Dos and don’ts to make your African safari memorable

A safari could be one of the most rewarding and old-fashioned ways to explore the African wilderness. However, the safari can turn rather sour if you don’t follow a few basic do’s and don’ts.



1. Arrive a day early

Whether you are flying in from another time zone or a country with a different climate, you would need at least one day to acclimatize. The night before the safari, retire early to wake up refreshed the next day.

2. Wear the proper clothing

The proper safari gear comprises of comfortable shoes, summer clothing made of cotton, a hat and a light raincoat. You may carry a stole or shawl for the evenings.

3. Be punctual

Arriving late for game drives will piss the entire party off. A temperamental driver or guide may even leave you behind if you’re running really late.

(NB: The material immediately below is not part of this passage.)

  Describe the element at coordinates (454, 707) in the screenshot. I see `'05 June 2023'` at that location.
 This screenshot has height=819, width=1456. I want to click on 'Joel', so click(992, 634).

4. Take anti-malaria medication

Anti-malaria medication would need to be a big part of your safari experience. Missing a single dose could leave you vulnerable to the disease.

5. Tip appropriately

The average tipping norm in Africa is 10 percent of the bill for food and drinks and guides and drivers should be tipped around $5-10 for each day of the stay.


1. Fall for premium currency exchange offers

A lot of safari lodges are surrounded by conmen that claim that they can get you forex at up to 50% premium. Beware of such offers and only get your forex via an accredited exchange bureau.

2. Rely entirely on local pharmacy/hospitals

Most large towns throughout Africa have a fairly reliable network of pharmacies and hospitals. But if you have a special prescription, you should have it refilled before embarking on the safari. Also carry a few generic medicines with you just in case.

3. Leave your documents and valuables at the hotel

You should always carry your important documents with you when on a safari. Also keep a copy of the documents in your luggage as backup should your originals be lost.

4. Take photos of prohibited buildings

Just because you’re in Africa for a safari doesn’t mean that you are allowed to take pictures of government and military areas and buildings.

5. Approach or provoke animals

You’re on a safari not on a zoo trip. You’re in the jungle and if you provoke or approach wild animals, they may get rather aggressive.